Escolha o seu preferido!
5
Como você define o processo que envolve a compilação de uma antologia?
Creio
que a maior dificuldade foi a de escrever um bom conto e ser selecionado para a
antologia. Depois tudo foi bastante facilitado pela ajuda do Afobório e da
Multifoco. Vejo com bons olhos as produções coletivas como essa.
6
Como você vê o mercado editorial brasileiro para os novos autores?
Os
novos autores brasileiros têm imensas dificuldades. Hoje em dia é relativamente
simples produzir, editar e lançar um livro. A dificuldade está em conseguir
divulgá-lo e distribuí-lo no mercado. Se você não publicar por uma grande
editora, com contatos bem estabelecidos na grande mídia e nas livrarias, terá
de vender o seu produto por conta própria.
7
Em sua opinião, é possível viver de literatura no Brasil?
Eu
acho pouco provável. Assim como é muito difícil para um cantor, jogador de
futebol ou modelo.

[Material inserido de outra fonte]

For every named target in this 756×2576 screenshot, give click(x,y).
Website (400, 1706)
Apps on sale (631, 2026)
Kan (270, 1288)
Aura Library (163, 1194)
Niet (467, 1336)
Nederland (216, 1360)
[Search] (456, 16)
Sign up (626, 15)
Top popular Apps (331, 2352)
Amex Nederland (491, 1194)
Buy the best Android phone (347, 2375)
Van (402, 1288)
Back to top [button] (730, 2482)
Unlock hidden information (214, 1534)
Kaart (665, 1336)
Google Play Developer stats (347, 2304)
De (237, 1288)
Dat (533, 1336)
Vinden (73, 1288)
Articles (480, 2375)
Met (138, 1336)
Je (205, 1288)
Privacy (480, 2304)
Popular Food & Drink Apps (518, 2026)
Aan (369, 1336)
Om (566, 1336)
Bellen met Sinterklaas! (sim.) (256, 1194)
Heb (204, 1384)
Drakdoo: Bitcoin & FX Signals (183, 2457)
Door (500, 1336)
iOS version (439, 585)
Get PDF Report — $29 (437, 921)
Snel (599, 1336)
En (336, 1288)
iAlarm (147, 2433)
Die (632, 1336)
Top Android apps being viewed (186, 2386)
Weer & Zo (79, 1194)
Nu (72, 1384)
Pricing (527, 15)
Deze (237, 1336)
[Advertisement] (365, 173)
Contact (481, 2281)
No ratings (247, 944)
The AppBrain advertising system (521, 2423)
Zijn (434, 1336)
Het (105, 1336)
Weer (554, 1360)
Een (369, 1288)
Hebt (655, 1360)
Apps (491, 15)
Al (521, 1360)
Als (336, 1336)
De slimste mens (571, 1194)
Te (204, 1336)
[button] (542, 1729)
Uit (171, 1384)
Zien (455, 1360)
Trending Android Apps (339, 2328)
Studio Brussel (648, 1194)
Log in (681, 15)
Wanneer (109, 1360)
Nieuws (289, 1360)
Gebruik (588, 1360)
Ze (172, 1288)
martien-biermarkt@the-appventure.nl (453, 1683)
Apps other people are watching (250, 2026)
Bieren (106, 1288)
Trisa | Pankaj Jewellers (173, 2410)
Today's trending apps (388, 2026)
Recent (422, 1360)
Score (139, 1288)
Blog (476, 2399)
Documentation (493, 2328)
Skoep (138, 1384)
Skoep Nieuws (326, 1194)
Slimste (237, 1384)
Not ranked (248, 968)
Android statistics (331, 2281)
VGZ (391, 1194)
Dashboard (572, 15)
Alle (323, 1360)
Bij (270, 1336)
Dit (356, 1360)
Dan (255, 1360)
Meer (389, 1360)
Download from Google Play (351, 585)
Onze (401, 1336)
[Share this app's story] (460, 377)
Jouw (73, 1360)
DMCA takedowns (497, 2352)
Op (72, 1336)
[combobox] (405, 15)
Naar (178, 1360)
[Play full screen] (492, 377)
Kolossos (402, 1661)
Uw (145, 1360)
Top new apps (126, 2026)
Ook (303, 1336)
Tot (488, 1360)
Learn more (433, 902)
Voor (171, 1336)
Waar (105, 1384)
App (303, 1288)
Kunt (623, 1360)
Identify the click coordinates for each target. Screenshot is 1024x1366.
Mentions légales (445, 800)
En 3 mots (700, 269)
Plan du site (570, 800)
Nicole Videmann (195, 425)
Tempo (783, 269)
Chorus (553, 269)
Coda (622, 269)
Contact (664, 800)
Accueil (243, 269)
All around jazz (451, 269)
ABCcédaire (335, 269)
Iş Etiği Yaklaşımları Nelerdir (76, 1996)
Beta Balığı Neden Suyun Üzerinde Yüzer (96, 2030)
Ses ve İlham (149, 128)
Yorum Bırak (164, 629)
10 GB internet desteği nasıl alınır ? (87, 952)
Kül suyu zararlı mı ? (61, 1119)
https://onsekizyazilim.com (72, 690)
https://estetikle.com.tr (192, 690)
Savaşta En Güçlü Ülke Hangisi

O que eu quero dizer com isso é que depende, além de talento
e perseverança em doses cavalares, de muita sorte. Viver de literatura no
Brasil é para muito poucos.
8
De que maneira a internet atua em sua vida de escritor?
A
internet ajuda muito. Mantenho o meu blog Palavras Órfãs de Poesia: O que
Restou desde o final de 2008 e divulgo os meus textos nas redes sociais.
9
Qual a influência de Edgar Allan Poe em sua literatura?
É
um dos meus autores prediletos, dentre tantos outros.
10
Para encerrar: quais seus planos daqui pra frente? Já tem um livro na manga,
projetos, publicações?
Continuo
firme na divulgação e comercialização dos meus três primeiros livros – “As
Cinquenta Primeiras Criaturas”, “Para Pescar a Lua” e “Trama e Urdidura” –
através do blog. Escrever é o meu vício. Pretendo continuar elaborando e
divulgando novos textos, sempre que pintar a inspiração! Desejo a todos vocês
boa diversão com “O Mistério das Sombras”!